So the stroma is the underlying structures, processes, and systems that support the overall health and vitality of an organization. These are the teams, the formal and informal connections, the technology and physical space that facilitates or hinders communication and information flows, the processes, rituals and practices that make certain interactions and behaviors more or less likely, and more or less easy. ReStroma exists to build or rebuild organizational health.

Why work with us?

We take you seriously and recognize you are in a unique moment in your organizational life, with a unique history. We come with proven (and some experimental) tools and methods, but our first order of priority is to help you see yourselves as clearly as possible, and identify the degree to which you are disposed for the changes you want to make. Our focus is on the relational and situational context of your area of concern or opportunity. This involves the people who matter, who you think matter, and perhaps those who should matter. Their knowledge, experience, perspectives and relationships are the substance of your current state, and therefore the exact place from which to move towards desired state. We help you move in that direction in a way that honors who you are, provides the scaffolding and support to make that move more likely, with the outcome of a healthy, more vibrant, self-sustianable organization that continues well after we’ve stepped back.

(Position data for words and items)
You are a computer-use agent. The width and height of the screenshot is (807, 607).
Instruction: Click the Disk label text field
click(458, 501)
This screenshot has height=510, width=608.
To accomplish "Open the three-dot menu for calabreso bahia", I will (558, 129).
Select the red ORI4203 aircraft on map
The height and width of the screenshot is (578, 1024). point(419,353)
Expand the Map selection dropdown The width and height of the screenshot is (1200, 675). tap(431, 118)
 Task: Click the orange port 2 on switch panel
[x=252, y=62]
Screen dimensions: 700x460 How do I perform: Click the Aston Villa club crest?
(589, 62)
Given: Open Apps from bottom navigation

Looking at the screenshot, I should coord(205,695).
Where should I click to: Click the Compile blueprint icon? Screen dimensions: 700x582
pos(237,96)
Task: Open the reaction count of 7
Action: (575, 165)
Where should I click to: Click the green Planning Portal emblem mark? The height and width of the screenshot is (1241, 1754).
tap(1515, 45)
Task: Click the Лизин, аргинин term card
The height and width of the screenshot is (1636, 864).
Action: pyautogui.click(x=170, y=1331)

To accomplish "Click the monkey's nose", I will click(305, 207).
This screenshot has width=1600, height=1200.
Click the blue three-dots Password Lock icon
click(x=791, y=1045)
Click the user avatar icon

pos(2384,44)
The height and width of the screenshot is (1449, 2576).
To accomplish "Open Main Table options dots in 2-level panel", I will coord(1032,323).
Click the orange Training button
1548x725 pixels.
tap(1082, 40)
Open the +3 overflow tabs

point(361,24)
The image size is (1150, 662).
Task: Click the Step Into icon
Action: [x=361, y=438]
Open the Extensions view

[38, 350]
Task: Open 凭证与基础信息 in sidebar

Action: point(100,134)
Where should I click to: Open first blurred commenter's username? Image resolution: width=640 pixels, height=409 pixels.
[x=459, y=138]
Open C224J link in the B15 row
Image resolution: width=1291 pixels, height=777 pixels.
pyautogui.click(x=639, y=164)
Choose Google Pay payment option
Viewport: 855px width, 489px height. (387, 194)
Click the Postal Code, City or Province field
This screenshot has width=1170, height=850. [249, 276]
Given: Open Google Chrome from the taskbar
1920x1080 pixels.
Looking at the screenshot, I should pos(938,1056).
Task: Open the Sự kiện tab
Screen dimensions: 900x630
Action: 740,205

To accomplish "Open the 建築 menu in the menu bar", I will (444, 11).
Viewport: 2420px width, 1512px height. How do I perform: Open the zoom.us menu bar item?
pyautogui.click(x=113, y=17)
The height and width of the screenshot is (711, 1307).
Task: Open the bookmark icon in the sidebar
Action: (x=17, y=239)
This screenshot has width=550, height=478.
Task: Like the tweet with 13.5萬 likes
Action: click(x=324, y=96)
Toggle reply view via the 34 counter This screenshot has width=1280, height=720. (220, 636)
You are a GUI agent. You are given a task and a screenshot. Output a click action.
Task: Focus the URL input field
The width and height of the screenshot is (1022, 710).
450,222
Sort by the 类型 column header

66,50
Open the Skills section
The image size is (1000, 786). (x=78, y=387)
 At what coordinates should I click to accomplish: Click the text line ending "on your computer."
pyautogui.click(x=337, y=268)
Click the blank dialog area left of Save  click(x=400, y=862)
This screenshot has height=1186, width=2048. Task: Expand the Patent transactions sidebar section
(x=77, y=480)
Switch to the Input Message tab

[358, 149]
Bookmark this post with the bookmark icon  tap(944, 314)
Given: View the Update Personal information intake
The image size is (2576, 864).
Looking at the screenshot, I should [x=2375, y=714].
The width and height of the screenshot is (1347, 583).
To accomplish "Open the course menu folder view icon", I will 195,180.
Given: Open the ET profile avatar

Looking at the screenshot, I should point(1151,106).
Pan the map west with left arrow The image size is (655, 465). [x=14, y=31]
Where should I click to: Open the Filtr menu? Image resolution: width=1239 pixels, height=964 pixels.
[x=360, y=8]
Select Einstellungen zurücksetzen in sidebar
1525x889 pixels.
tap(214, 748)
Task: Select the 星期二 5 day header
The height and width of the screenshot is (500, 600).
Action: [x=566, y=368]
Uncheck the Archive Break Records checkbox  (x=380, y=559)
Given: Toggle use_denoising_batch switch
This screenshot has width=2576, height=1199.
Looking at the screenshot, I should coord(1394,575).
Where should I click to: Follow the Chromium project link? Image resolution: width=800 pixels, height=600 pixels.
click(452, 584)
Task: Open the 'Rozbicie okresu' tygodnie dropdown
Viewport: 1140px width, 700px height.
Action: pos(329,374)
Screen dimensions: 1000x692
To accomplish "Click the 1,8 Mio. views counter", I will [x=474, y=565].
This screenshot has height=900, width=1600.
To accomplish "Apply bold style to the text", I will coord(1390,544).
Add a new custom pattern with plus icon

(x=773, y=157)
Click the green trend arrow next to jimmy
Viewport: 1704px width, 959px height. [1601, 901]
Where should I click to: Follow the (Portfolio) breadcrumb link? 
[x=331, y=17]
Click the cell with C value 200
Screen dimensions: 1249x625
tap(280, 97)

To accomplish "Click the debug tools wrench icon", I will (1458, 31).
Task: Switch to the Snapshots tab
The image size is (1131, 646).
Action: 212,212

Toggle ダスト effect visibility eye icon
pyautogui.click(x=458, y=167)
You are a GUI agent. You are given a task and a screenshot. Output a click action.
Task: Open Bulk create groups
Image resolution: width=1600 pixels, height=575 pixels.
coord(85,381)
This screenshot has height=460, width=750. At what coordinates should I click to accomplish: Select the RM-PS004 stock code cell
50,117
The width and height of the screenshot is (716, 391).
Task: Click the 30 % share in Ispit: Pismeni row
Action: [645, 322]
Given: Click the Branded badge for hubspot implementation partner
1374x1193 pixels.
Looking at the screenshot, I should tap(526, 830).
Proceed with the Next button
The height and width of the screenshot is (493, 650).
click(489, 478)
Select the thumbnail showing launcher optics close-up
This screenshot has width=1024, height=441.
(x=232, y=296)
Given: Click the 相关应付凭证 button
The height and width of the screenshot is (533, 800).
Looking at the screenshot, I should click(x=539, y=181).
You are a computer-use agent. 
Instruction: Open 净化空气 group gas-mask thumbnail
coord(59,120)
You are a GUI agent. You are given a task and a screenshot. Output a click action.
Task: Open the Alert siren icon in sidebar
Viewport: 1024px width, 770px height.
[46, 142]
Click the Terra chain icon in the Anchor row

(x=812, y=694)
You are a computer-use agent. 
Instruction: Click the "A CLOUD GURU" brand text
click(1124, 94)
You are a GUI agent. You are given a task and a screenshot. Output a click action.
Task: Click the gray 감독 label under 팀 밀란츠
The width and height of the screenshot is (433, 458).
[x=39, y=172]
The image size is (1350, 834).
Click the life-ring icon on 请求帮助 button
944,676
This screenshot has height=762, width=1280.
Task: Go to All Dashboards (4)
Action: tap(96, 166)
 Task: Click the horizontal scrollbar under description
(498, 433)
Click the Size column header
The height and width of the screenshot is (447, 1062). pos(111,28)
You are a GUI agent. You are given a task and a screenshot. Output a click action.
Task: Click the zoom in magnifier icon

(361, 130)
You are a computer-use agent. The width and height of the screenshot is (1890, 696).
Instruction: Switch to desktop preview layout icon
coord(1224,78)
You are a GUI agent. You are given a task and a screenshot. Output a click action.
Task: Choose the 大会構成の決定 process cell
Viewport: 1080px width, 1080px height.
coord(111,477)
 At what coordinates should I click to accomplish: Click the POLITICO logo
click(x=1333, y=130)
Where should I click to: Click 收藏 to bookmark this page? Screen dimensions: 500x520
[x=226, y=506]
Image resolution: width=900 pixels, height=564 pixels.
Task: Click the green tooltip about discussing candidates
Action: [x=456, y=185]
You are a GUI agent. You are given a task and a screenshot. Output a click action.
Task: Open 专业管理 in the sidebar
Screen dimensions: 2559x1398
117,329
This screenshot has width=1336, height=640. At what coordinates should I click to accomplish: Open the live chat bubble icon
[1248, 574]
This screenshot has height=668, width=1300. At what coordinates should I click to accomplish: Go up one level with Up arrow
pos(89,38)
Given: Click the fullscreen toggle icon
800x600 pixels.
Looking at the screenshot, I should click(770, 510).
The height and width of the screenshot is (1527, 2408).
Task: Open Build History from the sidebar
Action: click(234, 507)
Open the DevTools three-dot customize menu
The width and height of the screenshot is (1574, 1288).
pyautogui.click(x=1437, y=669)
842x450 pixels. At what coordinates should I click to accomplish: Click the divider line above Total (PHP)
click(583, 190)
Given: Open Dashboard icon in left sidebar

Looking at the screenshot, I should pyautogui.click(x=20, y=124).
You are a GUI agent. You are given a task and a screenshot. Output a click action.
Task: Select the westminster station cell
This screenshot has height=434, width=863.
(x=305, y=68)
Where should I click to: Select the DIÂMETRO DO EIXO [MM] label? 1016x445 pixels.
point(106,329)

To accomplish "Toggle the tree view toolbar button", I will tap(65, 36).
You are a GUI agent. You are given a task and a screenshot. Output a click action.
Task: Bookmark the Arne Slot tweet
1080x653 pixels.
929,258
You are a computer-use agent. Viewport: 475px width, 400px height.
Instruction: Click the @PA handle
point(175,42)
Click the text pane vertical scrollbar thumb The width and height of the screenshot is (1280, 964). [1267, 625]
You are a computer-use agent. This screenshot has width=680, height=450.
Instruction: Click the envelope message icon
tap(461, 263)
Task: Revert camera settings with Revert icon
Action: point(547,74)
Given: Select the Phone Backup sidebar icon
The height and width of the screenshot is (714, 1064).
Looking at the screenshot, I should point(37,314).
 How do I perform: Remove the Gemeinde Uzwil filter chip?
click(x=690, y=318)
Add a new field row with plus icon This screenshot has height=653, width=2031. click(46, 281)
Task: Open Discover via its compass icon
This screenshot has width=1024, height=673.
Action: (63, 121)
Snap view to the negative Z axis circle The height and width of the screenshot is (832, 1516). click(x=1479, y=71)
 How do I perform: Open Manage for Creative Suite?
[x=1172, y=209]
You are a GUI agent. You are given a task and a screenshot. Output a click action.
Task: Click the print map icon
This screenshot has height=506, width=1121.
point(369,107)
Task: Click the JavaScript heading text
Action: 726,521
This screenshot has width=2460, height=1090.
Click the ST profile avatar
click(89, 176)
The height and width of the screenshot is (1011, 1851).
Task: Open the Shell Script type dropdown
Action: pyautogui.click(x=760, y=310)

LIST OF TASKS —
1. Decide whether each statement agrees with the ReStroma text, answering yes or no and quoting the words of the text that decide it: (a) ReStroma exists to build or rebuild organizational health. (b) The first order of priority is to apply experimental tools. (c) The focus is on the financial context of the area of concern.
2. Copy the records from their first line up to and including the line with "Expand the Map", replacing "dropdown" with "list" and leaving everything else unchanged.

OUTPUTS BY TASK —
1.
(a) Yes: "ReStroma exists to build or rebuild organizational health."
(b) No: "our first order of priority is to help you see yourselves as clearly as possible"
(c) No: "Our focus is on the relational and situational context of your area of concern or opportunity."

2.
You are a computer-use agent. The width and height of the screenshot is (807, 607).
Instruction: Click the Disk label text field
click(458, 501)
This screenshot has height=510, width=608.
To accomplish "Open the three-dot menu for calabreso bahia", I will (558, 129).
Select the red ORI4203 aircraft on map
The height and width of the screenshot is (578, 1024). point(419,353)
Expand the Map selection list The width and height of the screenshot is (1200, 675). tap(431, 118)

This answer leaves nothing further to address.